Quantum of Solace

A breakthrough film camera system called the Snakehead is immersing viewers more deeply than ever in hair-raising aerial action.

With the Snakehead, pilots can, for the first time, fly as aggressively as they dare without sacrificing the drama of a shot. SpaceCam Systems of Los Angeles debuted the Snakehead last month in the canyons of Baja, Mexico, for the upcoming James Bond film Quantum of Solace.

The month-long shoot was 'wildly successful,' according to veteran aerial cinematographer Dwayne McClintock, also a mechanical engineer who co-designed the system.

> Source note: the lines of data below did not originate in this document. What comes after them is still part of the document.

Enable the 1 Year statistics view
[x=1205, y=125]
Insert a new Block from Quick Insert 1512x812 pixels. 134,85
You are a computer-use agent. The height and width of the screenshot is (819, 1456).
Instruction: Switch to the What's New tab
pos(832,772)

'We shot some astonishing footage, like nothing you’ve seen before,' he said. The Snakehead also worked 'flawlessly' on a TV commercial in which a Jeep rolled out the door of a cargo plane 10,000 feet above the desert sand.

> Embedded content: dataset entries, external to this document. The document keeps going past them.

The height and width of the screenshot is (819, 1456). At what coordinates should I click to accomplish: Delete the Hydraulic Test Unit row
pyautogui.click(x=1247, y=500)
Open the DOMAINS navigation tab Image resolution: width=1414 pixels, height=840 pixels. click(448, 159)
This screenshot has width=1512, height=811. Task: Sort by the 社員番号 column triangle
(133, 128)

With a 360o remotely controlled spherical range of view, the patented Snakehead is the first plane-mounted gyroscopically stabilised periscope that is compatible with various movie and HD cameras.

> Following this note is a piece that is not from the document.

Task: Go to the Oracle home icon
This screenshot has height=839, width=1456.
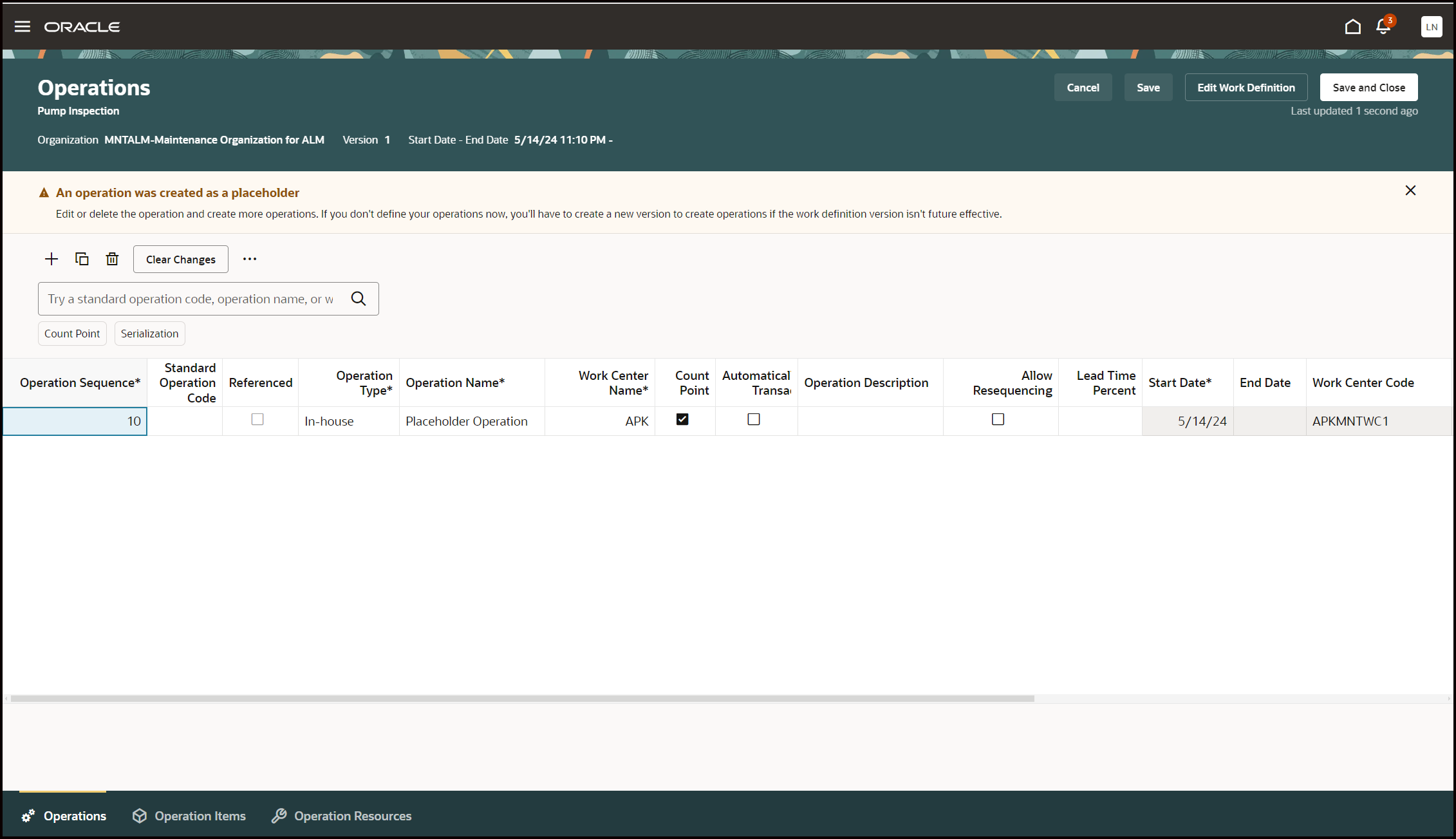Action: point(1352,26)
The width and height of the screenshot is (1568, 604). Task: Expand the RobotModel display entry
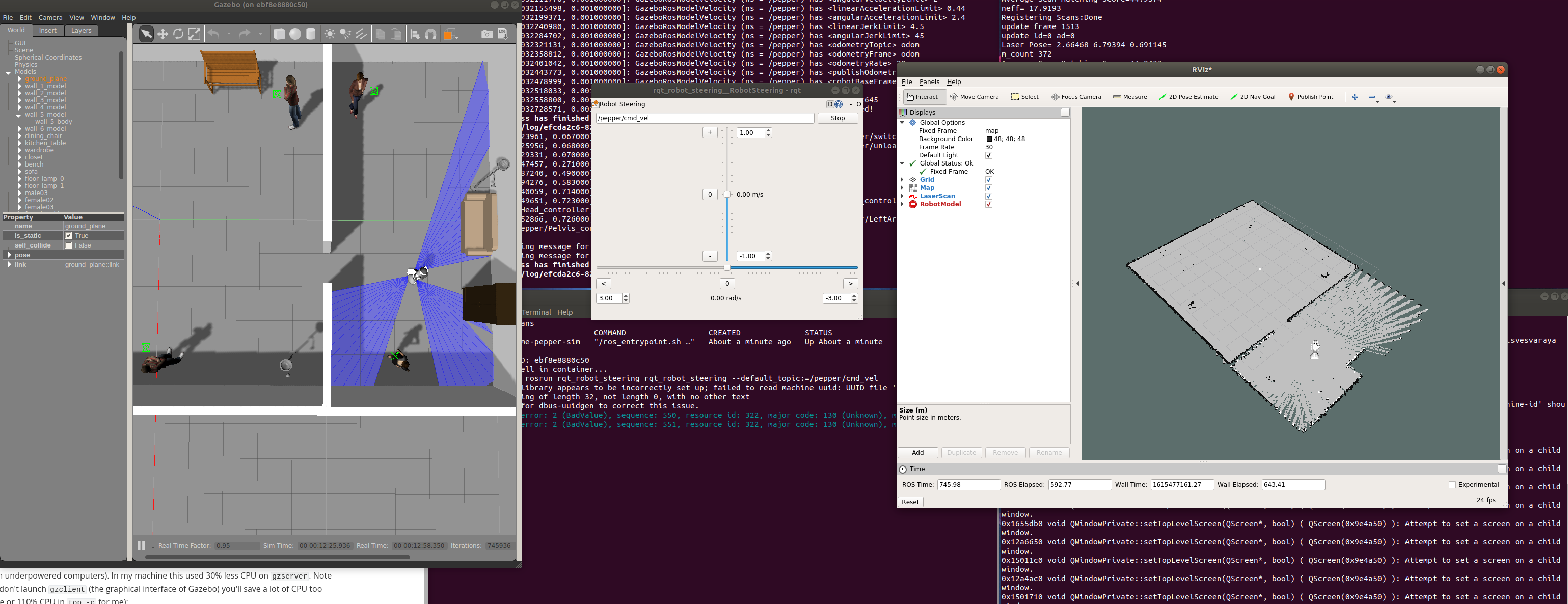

The lens system maintains a level horizon, solidifying a frame of reference to keep viewers in the story. Traditional aerial cinematography approaches - for example, a fixed periscope on a Lear jet - distract and sometimes sicken viewers by depicting a seemingly lurching horizon. If the filming plane needs to adopt the point of view of a chasing aircraft, however, Snakehead operators can turn off the stabilisation to convey its manoeuvers.

'As they will see in the Bond film, the Snakehead puts moviegoers in the middle of the action instead of just observing, or worse, being virtually tossed around in the theatre,' said McClintock.

In the Bond filming, a Piper Aerostar 700 with Snakeheads on the nose and tail filmed two planes in a aerial chase sequence and dogfight.

SpaceCam collaborated on the design with engineers at Ballista of Westlake Village, California, which engineered the optics.

The Snakehead posed several significant design challenges for the combined team, including battering from weather and debris, mechanical rotation, and image inversion.